2.  Great Medicare speech by Paul Ryan at the AARP today.  It hit all the right notes in attacking the Obama approach to Medicare reform.  Every Republican who talks about Medicare should read it.  Ryan knows how to attack IPAD effectively and he speak for a sustainable and humane Medicare program.  That’s the good news.  Here is the bad news: it doesn’t matter much in the short-term.  One speech (or a dozen speeches) given by the vice presidential nominee isn’t going to break through the media filter right away.  The NBC Nightly News spent as much time talking about the booing Ryan got than about what Ryan actually said.  That’s the real tragedy of the Romney convention speech.  The main problem wasn’t that the speech was a disorganized, cynical, useless mess (though it was that.)  The problem was in the opportunity costs.  Thirty million Americans heard Romney talk for forty minutes.  He could have explained his major policy ideas.  This would have made every later policy speech easier since more people would have context for what he and Ryan were saying.  Instead we got the stuff about Romney’s dad’s flowers.  The problem with Romney’s speech wasn’t that it didn’t produce a bounce.  The problem was that it strategically weakened the Romney team’s ability to communicate for the rest of the campaign.  One measure of the Romney campaign’s deranged cynicism is the polling on Medicare.  In the aftermath of Romney picking Ryan and focusing on Medicare, the Republicans took the polling lead on the Medicare issue.   Then Romney went back to his placebo message of “The economy is bad, and I’m from business, so you have to vote for me.  Right?”  The Democrats have retaken the lead on Medicare and Paul Ryan giving speeches that will be clipped by news shows isn’t going to get it back.

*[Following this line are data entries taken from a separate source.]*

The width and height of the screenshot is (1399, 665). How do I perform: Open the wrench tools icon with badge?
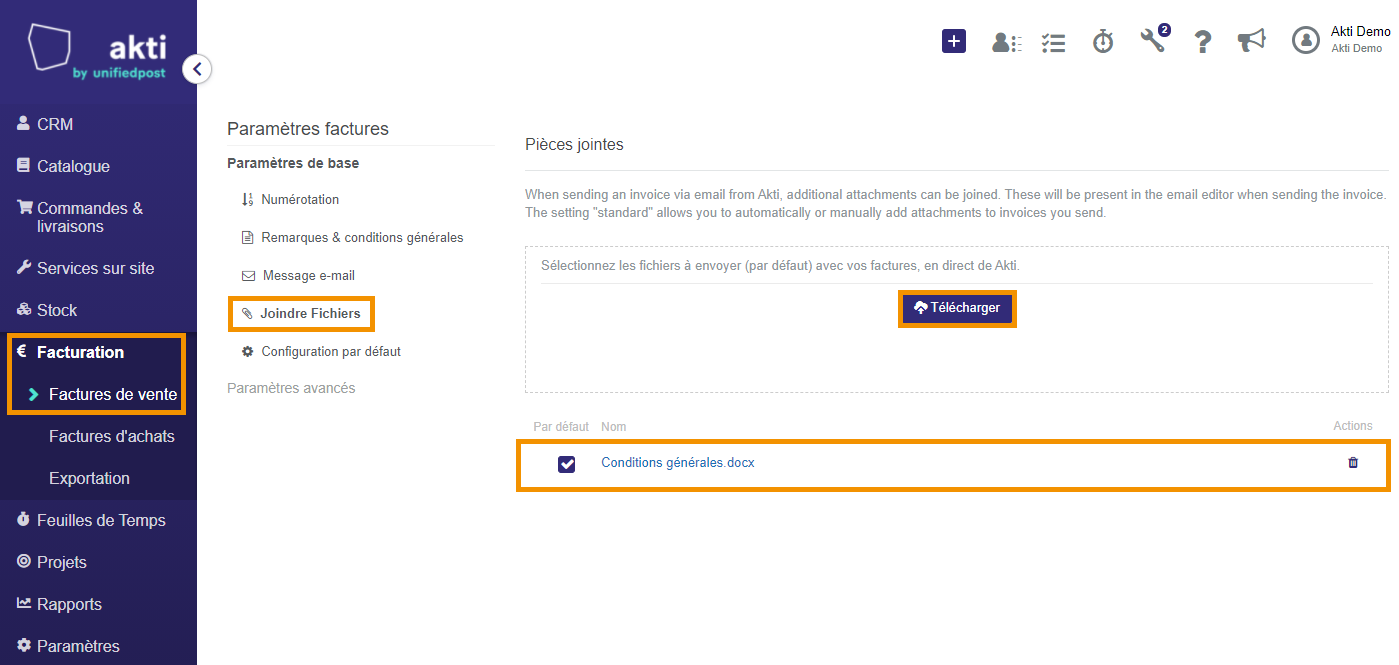click(1154, 39)
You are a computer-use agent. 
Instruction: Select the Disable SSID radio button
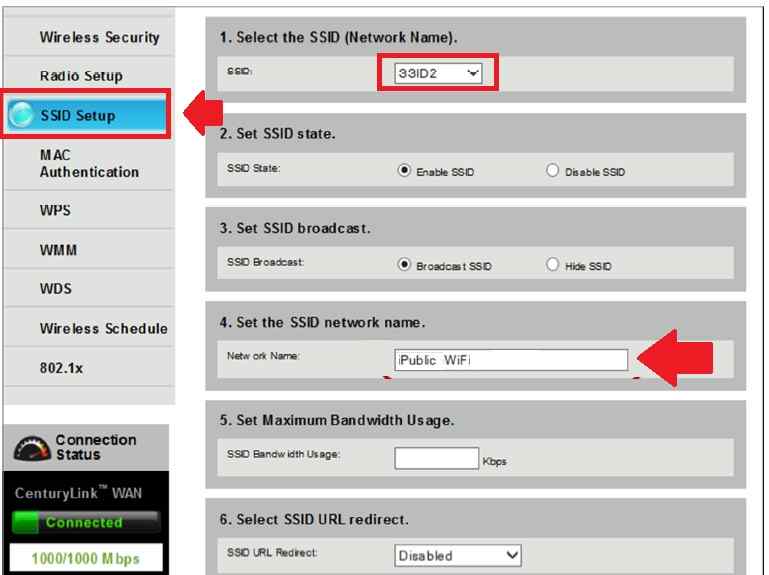coord(553,171)
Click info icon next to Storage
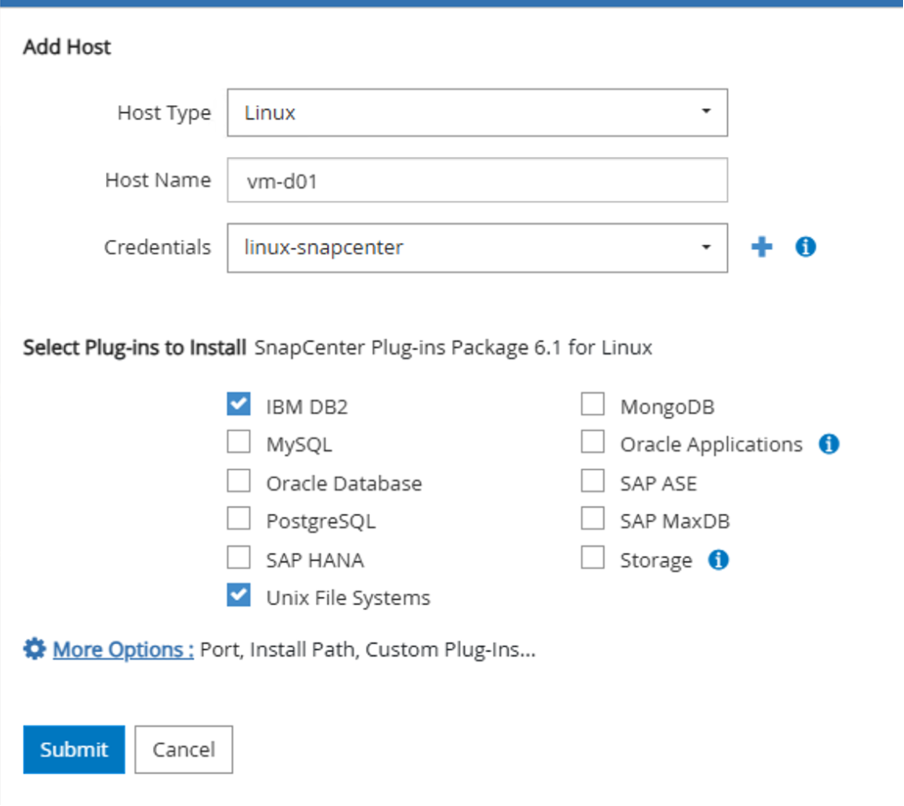This screenshot has height=806, width=904. pos(718,560)

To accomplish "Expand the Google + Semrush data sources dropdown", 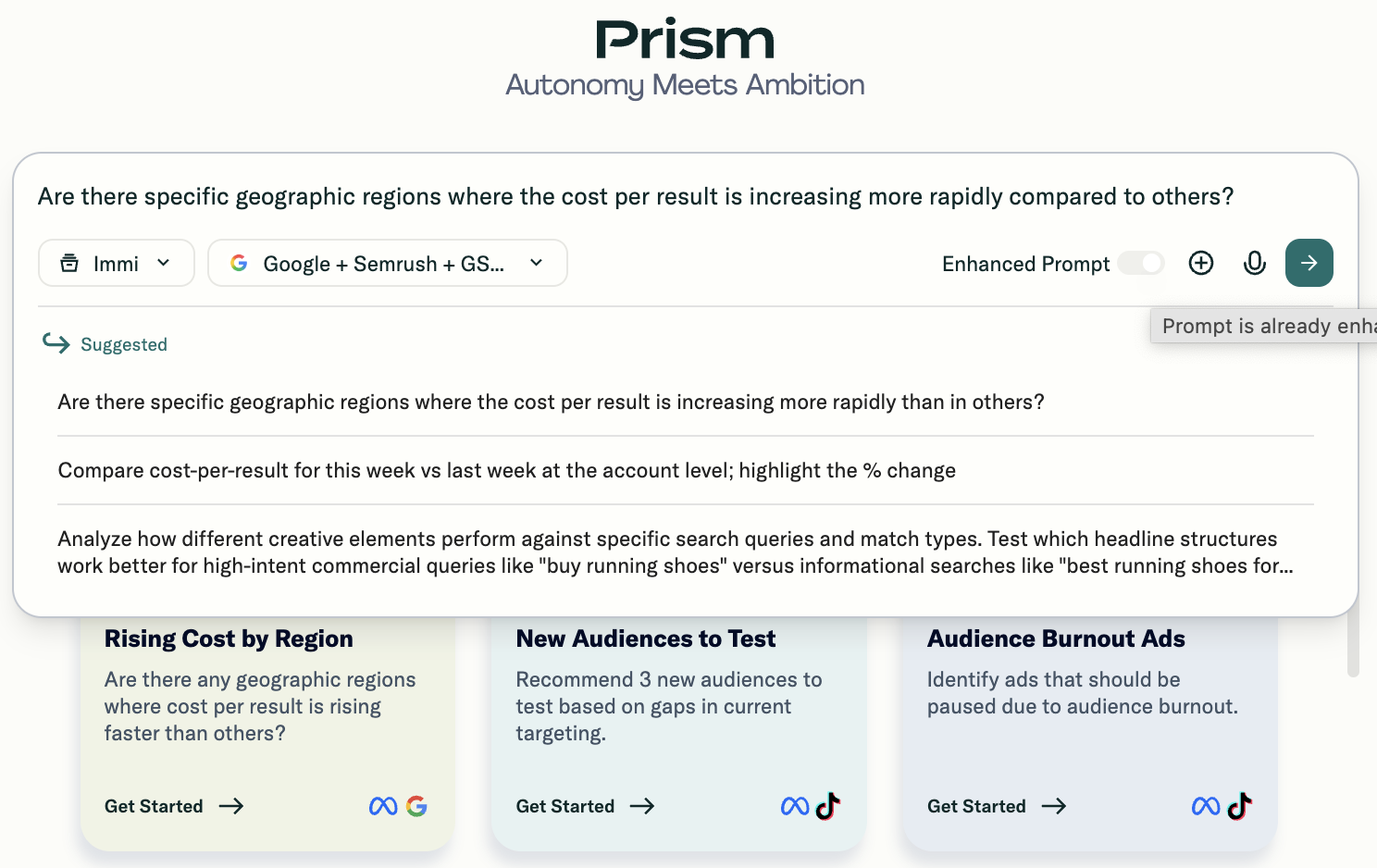I will tap(387, 263).
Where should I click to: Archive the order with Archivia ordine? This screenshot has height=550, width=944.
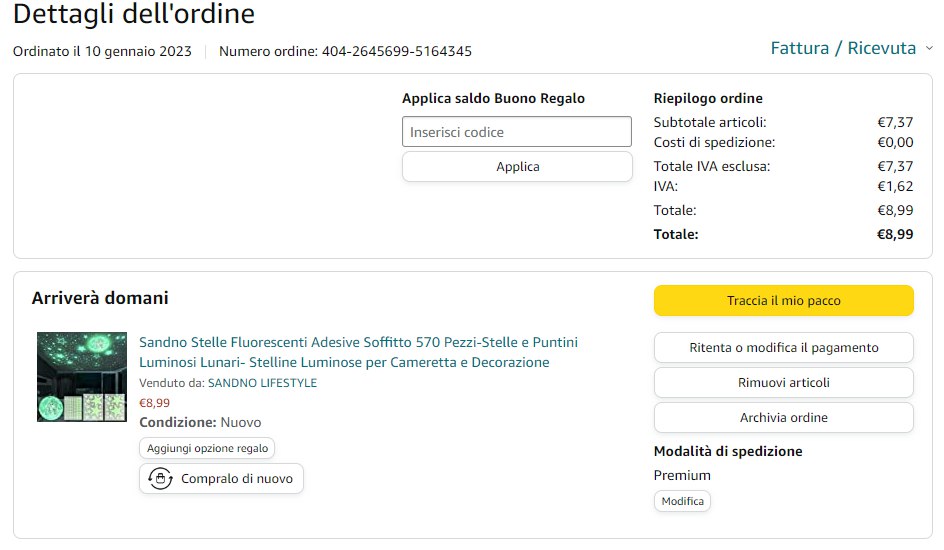(783, 417)

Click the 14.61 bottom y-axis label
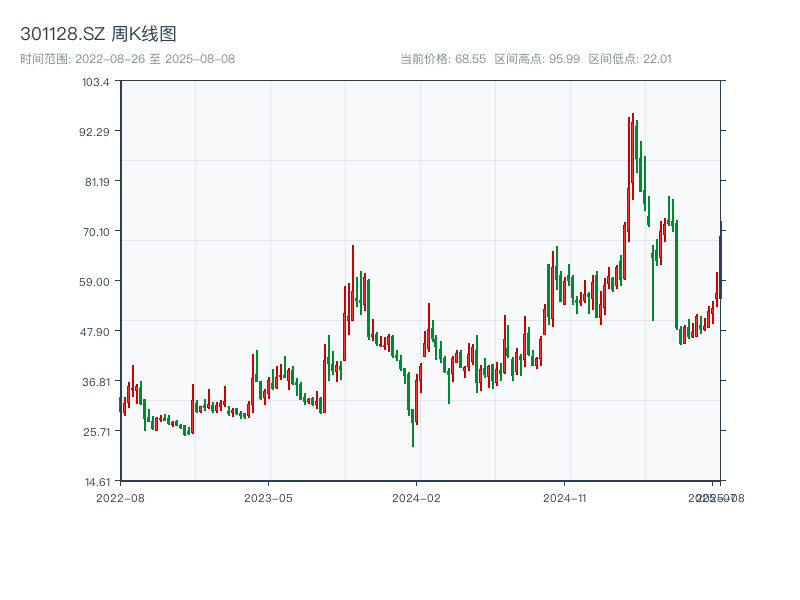click(x=96, y=481)
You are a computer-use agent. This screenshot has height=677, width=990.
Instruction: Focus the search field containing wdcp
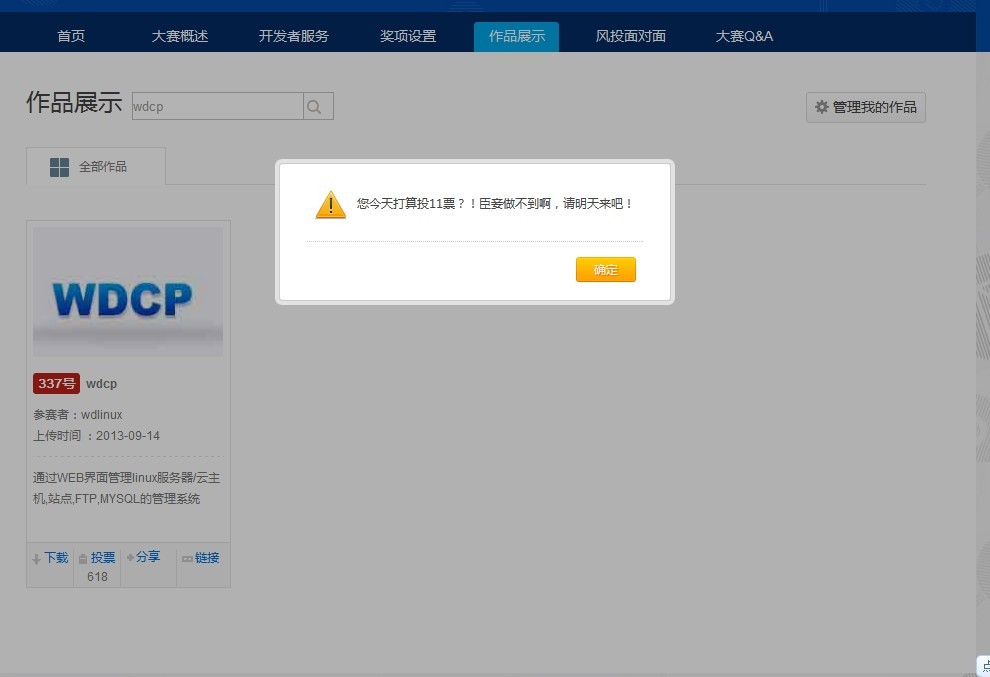tap(217, 107)
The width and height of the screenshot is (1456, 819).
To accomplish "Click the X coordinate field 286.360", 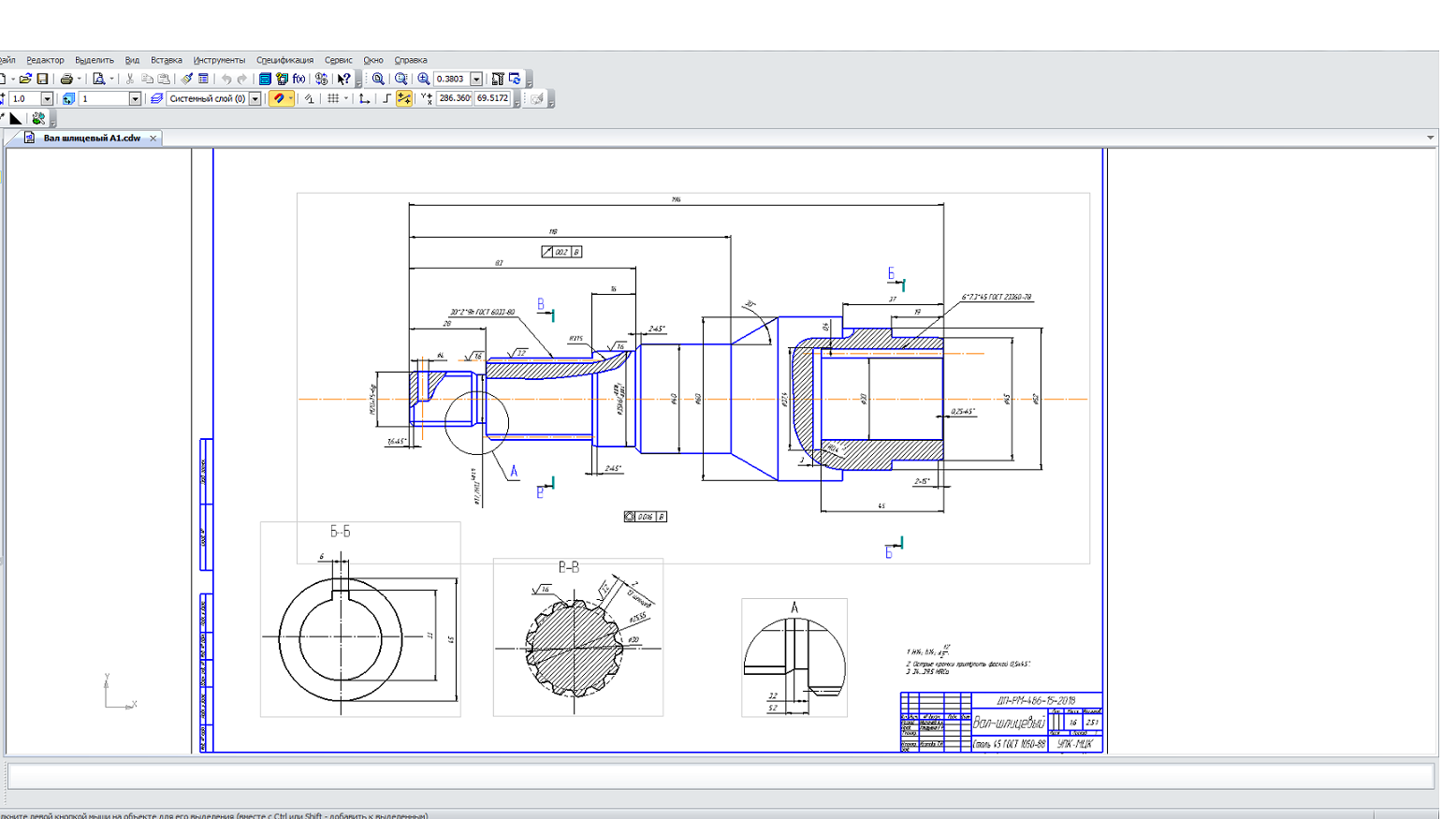I will point(454,98).
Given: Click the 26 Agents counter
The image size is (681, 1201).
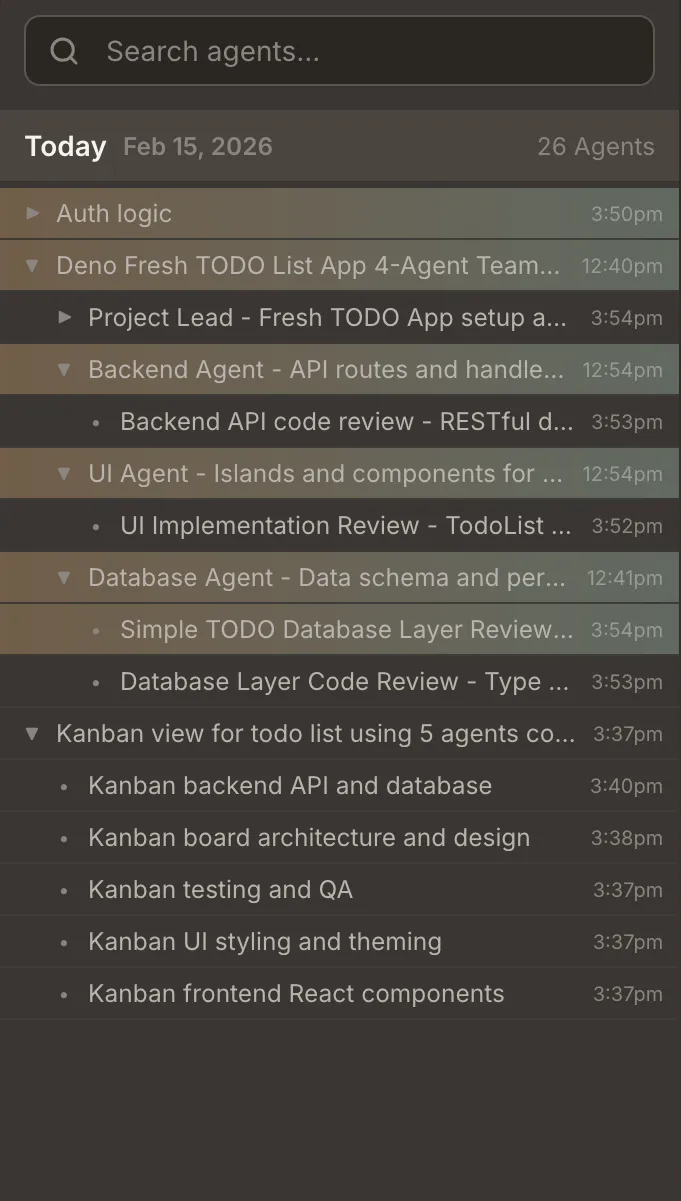Looking at the screenshot, I should click(x=596, y=146).

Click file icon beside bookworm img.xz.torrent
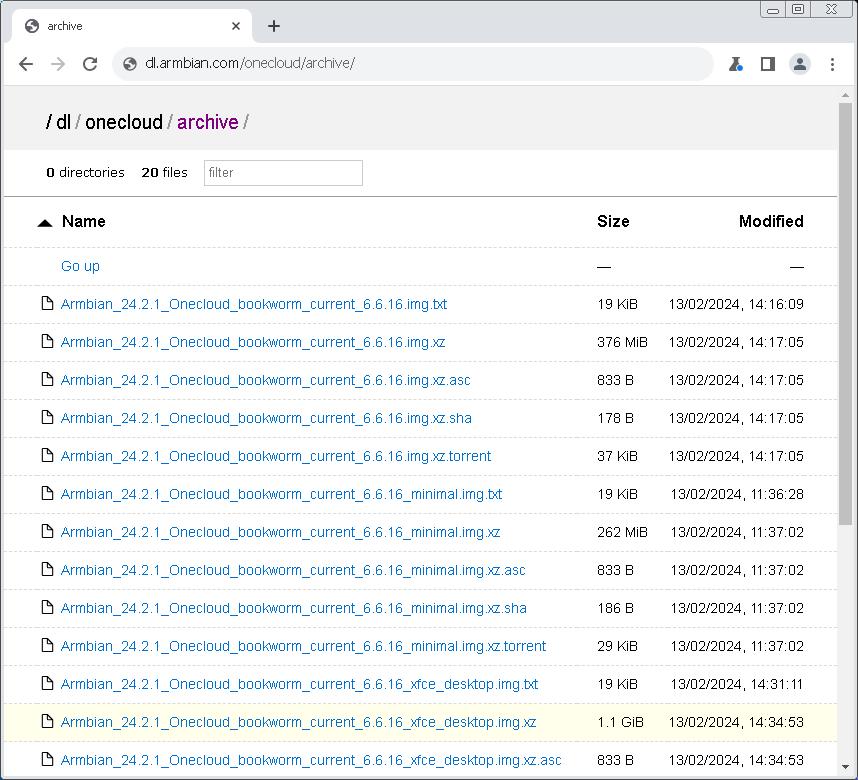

But there is more good news.  Tens of thousands of conservative activists and right-leaners are going to Ryan’s speeches and hearing him talk at length.  Ryan is getting a bigger audience than he has ever gotten before.  Most of the time this audience isn’t made up of the persuadables Romney-Ryan need, but there is more to politics than this election. Ryan’s policies and rhetorical style will become more familiar and more popular as more conservatives hear him talk. Conservatives will do a better job of talking entitlement policy to each other and (eventually) to nonconservatives.  It won’t  show up in this year’s election returns, but at some point, Democrats are going to be surprised at how good Republicans are at talking about “Democratic” issues.